基于小样本学习的高铁接触网鸟窝检测方法研究
Research on High-Speed Rail Catenary Bird Nest Detection Method Based on Few-Shot Learning
DOI: 10.12677/airr.2026.153089, PDF,   
作者: 王 犇, 田 野, 李 晨, 皮 魏, 孙木兰, 袁希文:株洲中车时代电气股份有限公司智能工控事业部,湖南 株洲;王俊平:株洲中车时代电气股份有限公司数据与智能技术中心,湖南 长沙
关键词: 鸟窝深度学习YOLOv8领域自适应小样本目标检测AcroFODNest Deep Learning YOLOv8 Domain Adaptation Few-Shot Object Detection AcroFOD
摘要: 接触网作为电气化铁路供电系统的重要组成部分,承担着电力传输的重任,然而鸟窝的入侵可能造成接触网接地跳闸或绝缘击穿等故障,对行车安全造成危害。由于人工对鸟窝巡检的效率偏低,利用动车车载接触网运行状态检测装置(3C)采集的可见光全景图像,并基于深度学习方法来识别鸟窝已经成为当今技术发展的一种趋势。现有深度学习框架的训练方式大多是基于大量带标注的训练数据,而鸟窝在接触网中的稀缺性使得很难采集到充足的样本数据,且鸟窝的目标较小,容易受背景干扰。因此本文采用级联的方法对鸟窝进行识别,第一级检测网络基于YOLOv8算法,实现对鸟窝潜在区域(横梁、支柱和杆塔)的识别,排除大面积无关背景的干扰,第二级检测网络基于域适应小样本目标检测算法AcroFOD,以潜在区域作为输入,识别并定位鸟窝,通过域感知增强和定向优化策略,将源域的鸟窝特征迁移到目标域,达到96.9%的检出率和2.4%的误报率。此外,根据鸟窝区域的几何特征,对算法进行后处理优化,在保证相同检出率的基础上,误报率降低至0.1%,解决了工程化应用瓶颈。本文方法只需6张极少量的接触网鸟窝数据,就能实现鸟窝的有效检测,为后续接触网鸟窝的清除提供有力支撑。
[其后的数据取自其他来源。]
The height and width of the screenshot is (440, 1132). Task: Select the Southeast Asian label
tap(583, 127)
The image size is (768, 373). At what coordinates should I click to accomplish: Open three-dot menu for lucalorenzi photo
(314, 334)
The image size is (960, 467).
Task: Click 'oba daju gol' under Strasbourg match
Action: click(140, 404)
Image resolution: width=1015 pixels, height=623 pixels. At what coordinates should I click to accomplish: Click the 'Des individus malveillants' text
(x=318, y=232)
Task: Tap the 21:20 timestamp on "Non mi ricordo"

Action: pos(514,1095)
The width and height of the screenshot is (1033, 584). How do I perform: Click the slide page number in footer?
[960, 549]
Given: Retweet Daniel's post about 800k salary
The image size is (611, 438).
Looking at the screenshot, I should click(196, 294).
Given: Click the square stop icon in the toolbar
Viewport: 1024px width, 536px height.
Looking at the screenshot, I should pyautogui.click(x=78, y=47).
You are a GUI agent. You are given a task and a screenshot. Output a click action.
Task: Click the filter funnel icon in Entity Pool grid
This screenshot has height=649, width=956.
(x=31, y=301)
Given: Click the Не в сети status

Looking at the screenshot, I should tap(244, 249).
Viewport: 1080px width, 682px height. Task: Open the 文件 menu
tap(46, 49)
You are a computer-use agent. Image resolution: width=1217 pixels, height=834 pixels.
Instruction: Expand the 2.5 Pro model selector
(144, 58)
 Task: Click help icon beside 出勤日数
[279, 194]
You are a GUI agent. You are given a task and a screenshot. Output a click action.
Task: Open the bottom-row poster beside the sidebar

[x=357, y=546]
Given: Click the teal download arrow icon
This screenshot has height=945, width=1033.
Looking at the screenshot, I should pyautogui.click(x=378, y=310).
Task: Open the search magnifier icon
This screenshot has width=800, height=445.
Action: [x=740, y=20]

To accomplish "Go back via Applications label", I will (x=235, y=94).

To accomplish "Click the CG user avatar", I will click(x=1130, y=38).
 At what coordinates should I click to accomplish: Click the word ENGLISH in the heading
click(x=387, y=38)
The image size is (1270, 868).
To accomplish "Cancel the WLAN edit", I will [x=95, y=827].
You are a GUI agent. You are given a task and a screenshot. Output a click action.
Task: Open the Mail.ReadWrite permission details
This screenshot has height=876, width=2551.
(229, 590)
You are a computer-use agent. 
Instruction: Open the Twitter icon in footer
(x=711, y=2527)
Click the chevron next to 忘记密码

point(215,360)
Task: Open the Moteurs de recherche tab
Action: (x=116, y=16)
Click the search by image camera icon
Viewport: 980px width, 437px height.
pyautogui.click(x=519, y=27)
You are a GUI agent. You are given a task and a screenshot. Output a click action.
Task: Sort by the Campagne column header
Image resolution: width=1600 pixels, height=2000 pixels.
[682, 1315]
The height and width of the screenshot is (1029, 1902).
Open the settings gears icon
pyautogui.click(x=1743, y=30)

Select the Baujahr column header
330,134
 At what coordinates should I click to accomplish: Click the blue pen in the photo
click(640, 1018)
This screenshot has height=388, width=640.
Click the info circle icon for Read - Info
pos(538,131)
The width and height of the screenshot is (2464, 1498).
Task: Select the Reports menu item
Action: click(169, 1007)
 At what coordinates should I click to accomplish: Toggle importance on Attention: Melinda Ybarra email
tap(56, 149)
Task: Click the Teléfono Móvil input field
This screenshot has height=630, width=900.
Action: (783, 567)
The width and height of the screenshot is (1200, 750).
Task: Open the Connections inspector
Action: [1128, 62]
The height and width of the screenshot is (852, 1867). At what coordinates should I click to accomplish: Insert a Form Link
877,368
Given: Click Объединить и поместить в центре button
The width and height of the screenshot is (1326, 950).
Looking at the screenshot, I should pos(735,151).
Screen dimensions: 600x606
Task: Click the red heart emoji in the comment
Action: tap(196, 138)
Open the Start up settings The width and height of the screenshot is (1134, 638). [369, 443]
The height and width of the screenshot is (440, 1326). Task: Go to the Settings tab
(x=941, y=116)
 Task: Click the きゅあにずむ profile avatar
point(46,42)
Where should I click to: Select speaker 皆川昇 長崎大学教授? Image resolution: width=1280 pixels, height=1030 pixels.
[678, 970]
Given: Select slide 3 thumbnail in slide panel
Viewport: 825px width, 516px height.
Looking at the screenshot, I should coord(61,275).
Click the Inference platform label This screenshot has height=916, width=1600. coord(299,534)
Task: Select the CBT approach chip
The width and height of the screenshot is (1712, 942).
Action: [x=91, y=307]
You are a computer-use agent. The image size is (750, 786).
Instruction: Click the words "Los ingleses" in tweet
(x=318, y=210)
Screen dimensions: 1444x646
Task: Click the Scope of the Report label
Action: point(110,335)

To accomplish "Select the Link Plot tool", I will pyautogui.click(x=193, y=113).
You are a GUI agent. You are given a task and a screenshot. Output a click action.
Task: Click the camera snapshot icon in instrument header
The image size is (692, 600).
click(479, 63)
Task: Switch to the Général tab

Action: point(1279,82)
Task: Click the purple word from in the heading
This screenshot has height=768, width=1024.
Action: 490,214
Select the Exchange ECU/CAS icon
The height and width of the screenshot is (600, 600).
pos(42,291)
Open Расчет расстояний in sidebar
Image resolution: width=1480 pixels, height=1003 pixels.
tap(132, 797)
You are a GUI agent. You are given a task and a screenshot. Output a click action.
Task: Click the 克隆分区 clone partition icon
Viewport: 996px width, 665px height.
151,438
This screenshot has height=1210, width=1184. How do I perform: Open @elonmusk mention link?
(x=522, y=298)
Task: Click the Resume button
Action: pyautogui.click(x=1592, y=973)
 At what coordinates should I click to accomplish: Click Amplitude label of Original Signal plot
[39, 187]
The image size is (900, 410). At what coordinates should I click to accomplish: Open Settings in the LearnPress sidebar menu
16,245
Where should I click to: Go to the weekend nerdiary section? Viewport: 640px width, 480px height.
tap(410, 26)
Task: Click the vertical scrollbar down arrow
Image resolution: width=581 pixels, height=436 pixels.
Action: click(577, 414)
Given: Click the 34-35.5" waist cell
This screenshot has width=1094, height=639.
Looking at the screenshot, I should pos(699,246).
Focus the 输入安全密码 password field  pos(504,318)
Abstract: As a crucial component of the electrified railway power supply system, the catenary undertakes the important task of power transmission. However, the intrusion of bird’s nests may cause faults such as catenary ground tripping or insulation breakdown, posing risks to train operation safety. Due to the low efficiency of manual bird’s nest inspection, using visible light panoramic images collected by the EMU-mounted catenary operation status detection device (3C) and identifying bird’s nests based on deep learning methods has become a trend in current technological development. Most training methods of existing deep learning frameworks rely on a large amount of annotated training data. Nevertheless, the scarcity of bird’s nests in the catenary makes it difficult to collect sufficient sample data; additionally, bird’s nests are small targets and easily interfered by the background. Therefore, this paper adopts a cascaded approach to identify bird’s nests. The first-stage detection network is based on the YOLOv8 algorithm, which realizes the identification of potential bird’s nest areas (beams, pillars, and poles) and eliminates interference from large areas of irrelevant backgrounds. The second-stage detection network is based on AcroFOD, a domain-adaptive few-shot object detection algorithm. It takes potential areas as input to identify and locate bird’s nests. Through domain-aware enhancement and directional optimization strategies, the bird’s nest features from the source domain are transferred to the target domain, achieving a detection rate of 96.9% and a false alarm rate of 2.4%. Furthermore, according to the geometric features of bird’s nest areas, post-processing optimization is performed on the algorithm. On the basis of ensuring the same detection rate, the false alarm rate is reduced to 0.1%, solving the bottleneck in engineering applications. The method proposed in this paper only requires a very small number of catenary bird’s nest data (6 samples) to achieve effective detection of bird’s nests, providing strong support for the subsequent removal of catenary bird’s nests.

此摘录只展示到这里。